Wall pressure is an important parameter in clinical respiratory diagnosis since it is directly related to airway collapse and ventilation function. This study investigated four CFD models to predict wall pressure and compared the results with experimental results and LES results. The LES model exhibited better performance than RANS models for all flow rates (Figs. 6, 7, and 8), consistent with the previous theory. In this study, the LRN SST k-ω model showed the best performance among RANS models, followed by the standard k-ω model. This can be partly attributed to better accounting for the transport of principal turbulence shear stress in adverse pressure gradient boundary-layers under low Reynolds number conditions using the LRN SST k-ω model compared with the standard k-ω model [43]. Both the LRN SST k-ω and standard k-ω models showed good consistency with the reference standard, and with the prediction results of the LES model at low flow rates, despite being performed using relatively coarse grids (Fig. 6). Although the prediction errors of these two models increased slightly as the flow rate rose, their trend was consistent with the experimental results (Fig. 8).

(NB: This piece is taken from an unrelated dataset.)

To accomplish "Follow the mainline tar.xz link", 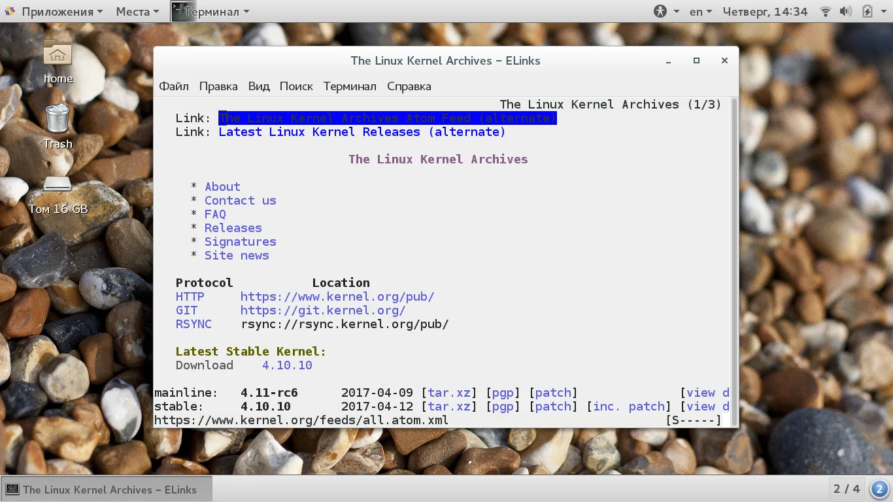I will pos(449,393).
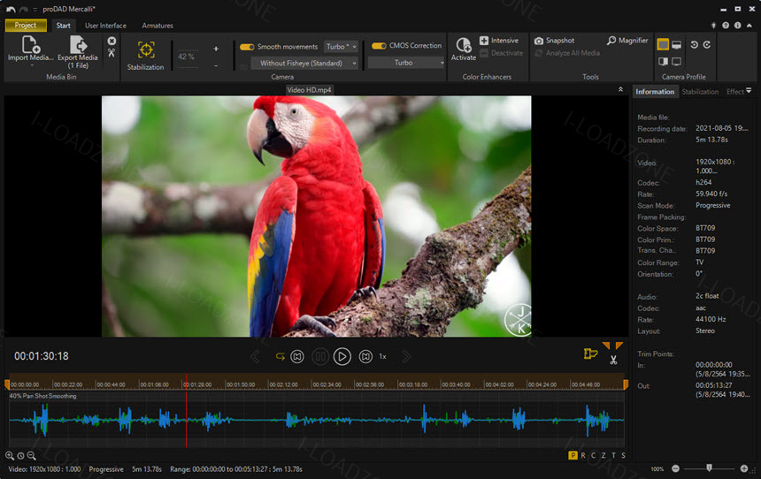Open the Stabilization info panel tab
761x479 pixels.
click(x=700, y=92)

In previous experimental studies, velocity distribution has been widely applied for flow pattern matching. Some studies have suggested that the SST k-ω model is sufficiently accurate for predicting velocity profiles in the trachea [20, 30, 31]; however, the accuracy of simulations may reduce with a higher Reynolds number or complex UA [18]. Although our experiment failed to capture the near-wall flow field due to laser reflection, both experiments and numerical simulations indicated a pharyngeal jet flow in the central part of the airway (Figs. 9 and 10) [44]. All CFD simulations can roughly predict the maximum velocity in the oropharynx and laryngopharynx, but with a more obvious jet flow than PIV, possibly induced by different viscous diffusion in the pulsing flow between air and NaI solutions [45]. Compared with the standard k-ω model, velocity prediction using the LRN SST k-ω model was closer to that achieved by the LES model. These works support the use of the LRN SST k-ω model to predict pediatric airway aerodynamic characteristics, especially after further validation for near-wall velocity. Hence, the turbulence model and simulation processes applied in this study are an effective CFD simulation strategy that best represents in vivo airflow characteristics of pediatric UA and has the potential for future applications of clinical respiratory research.

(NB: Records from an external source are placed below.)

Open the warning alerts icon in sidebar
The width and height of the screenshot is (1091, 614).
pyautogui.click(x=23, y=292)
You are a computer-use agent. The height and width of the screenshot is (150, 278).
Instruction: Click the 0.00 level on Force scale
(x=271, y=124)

This study also yielded some insights useful for the evaluation of UA aerodynamics. In previous investigations [42, 46] and this study, the pressure difference to flow rate ratio was inconsistent as the flow rate varied. These results suggest that the widely used airway resistance equation (\(R=\frac{\Delta P}{Q}\)) may not be a good indicator for evaluating airway ventilation function at different flow rates [13, 22, 47, 48].

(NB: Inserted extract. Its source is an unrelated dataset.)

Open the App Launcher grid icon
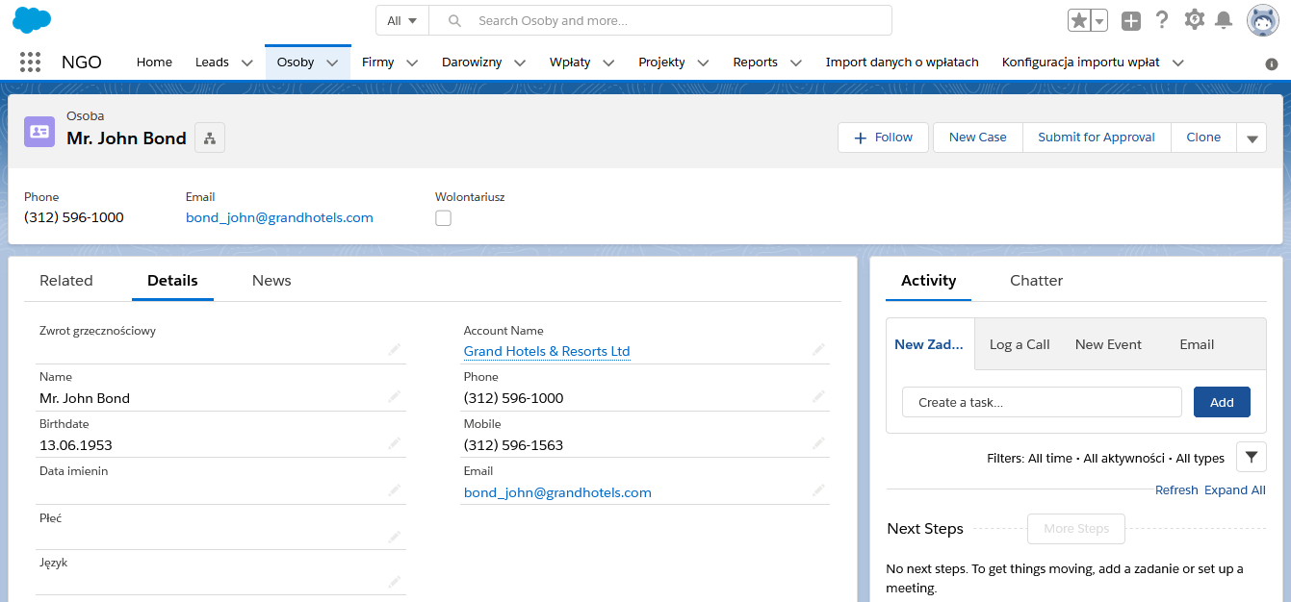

This study has some limitations. The current pilot study employed only one pediatric UA. Future studies with larger cases are warranted to account for the influence of UA anatomical variation among individuals. Furthermore, the inlet and outlet boundary conditions were not patient-specific, and the accuracy of CBCT reconstruction could not be verified due to the study design. Despite these limitations, this is the first study that has tested and verified several CFD models for a pediatric UA. Our data represent a valuable foundation for the development of future clinical applications for CFD in pediatric airway diagnosis.

5 Conclusion

In conclusion, here we introduce two experiments on an image-based actual model of a child’s UA as benchmarks and evaluate the overall performance of four RANS models. The LRN SST k-ω model exhibited acceptable accuracy in predicting velocity and △Pw and performed better than the other three RANS models at fixed flow rates, making it a potential choice for the simulation of pediatric UA in future clinical practice.